A member of the angry and deluded generation who found new, radical faiths after their experiences on the battlefields of the First World War, Sorge became a fanatical communist – and the Soviet Union’s most formidable spy.
It was Sorge’s success as a foreign correspondent, cover for his spying activities, that enabled him to infiltrate and influence the highest echelons of German, Chinese and Japanese society in the years leading up to and including the Second World War.
In Japan he counted among his good friends the German ambassador to Japan Colonel Eugen Ott.

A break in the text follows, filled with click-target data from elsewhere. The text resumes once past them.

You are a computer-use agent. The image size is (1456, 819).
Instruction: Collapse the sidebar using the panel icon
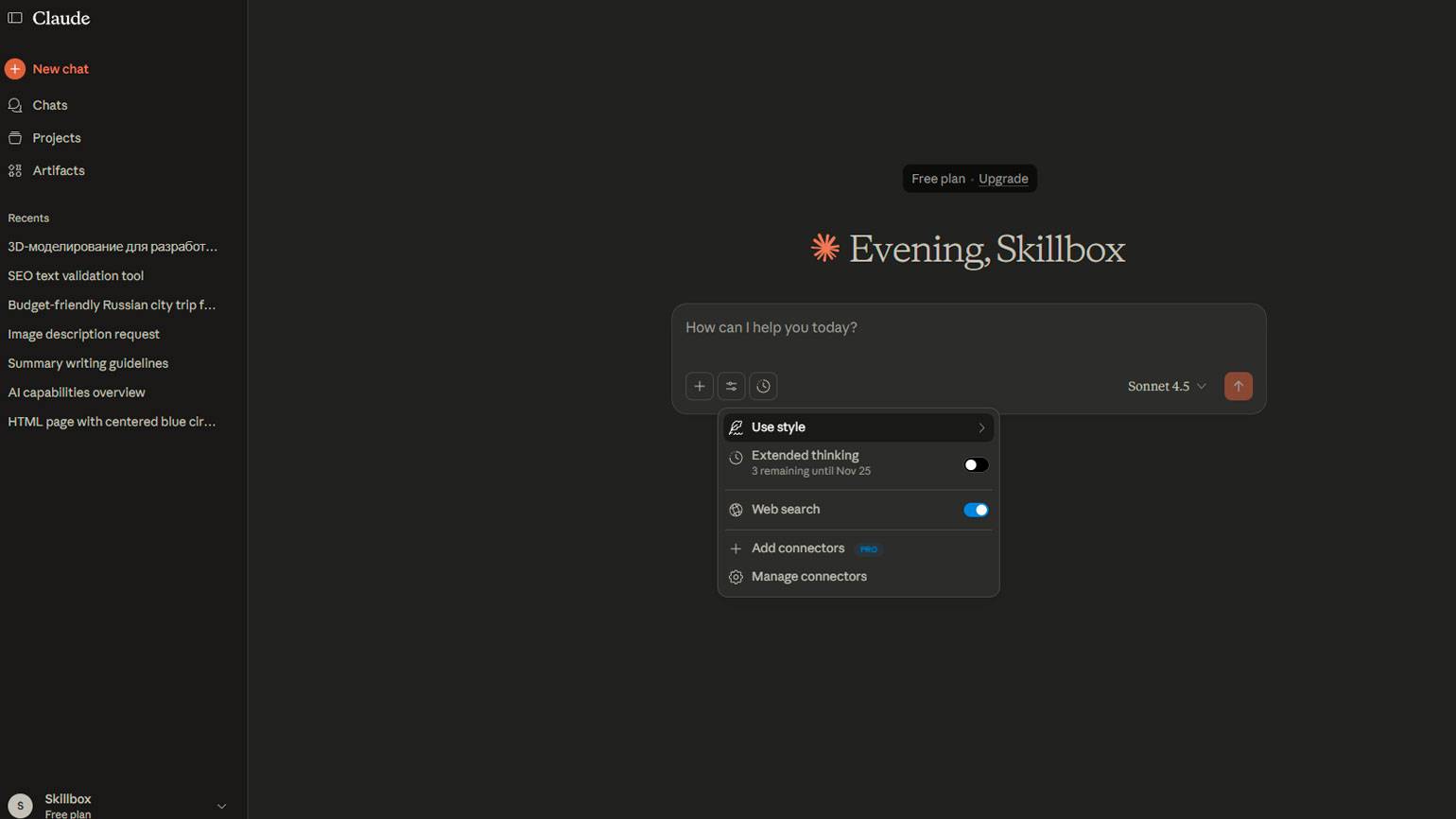click(x=15, y=18)
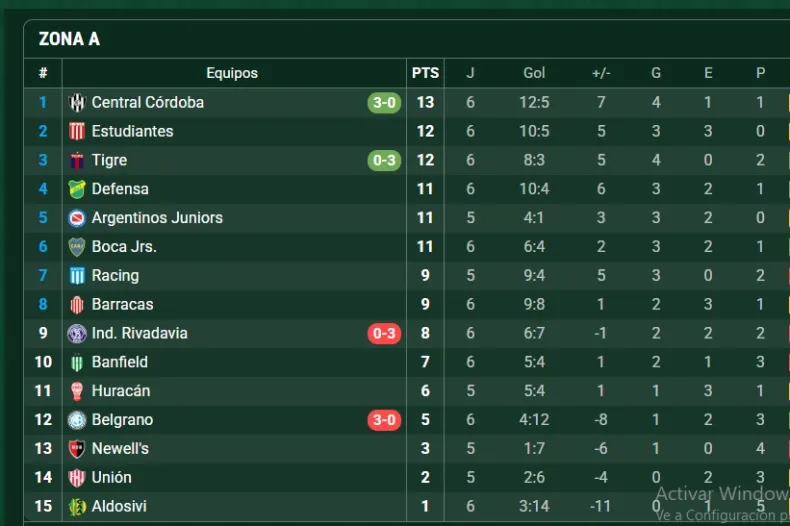Open Central Córdoba's 3-0 result badge
Image resolution: width=790 pixels, height=526 pixels.
(x=384, y=102)
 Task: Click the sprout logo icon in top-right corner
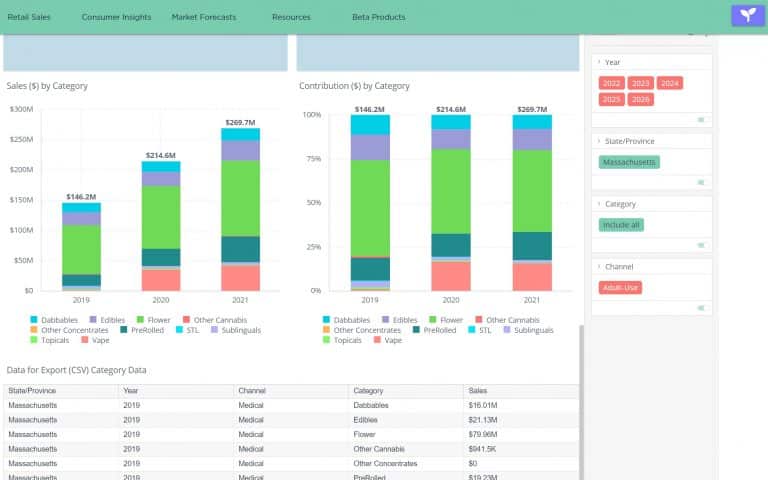(746, 15)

Like many spies, both fictional and real, Sorge was an effortless charmer capable of ruthless manipulation. He was trusted to such an extent that closely guarded state secrets were easy to obtain – his victims willingly shared them.
His intelligence regarding Operation Barbarossa and Japanese intentions not to invade Siberia in 1941 proved pivotal to the Soviet counteroffensive in the Battle of Moscow, which in turn determined the ultimate outcome of the war.
He had warned his Soviet masters of the threat of a German build up on its eastern front only for his reports to be distrusted.
Owen Matthews has drawn on a wealth of declassified Soviet archives – along with testimonies from those who knew and worked with Sorge – to give us this absorbing story of the man described by Ian Fleming as ‘the most formidable spy in history’.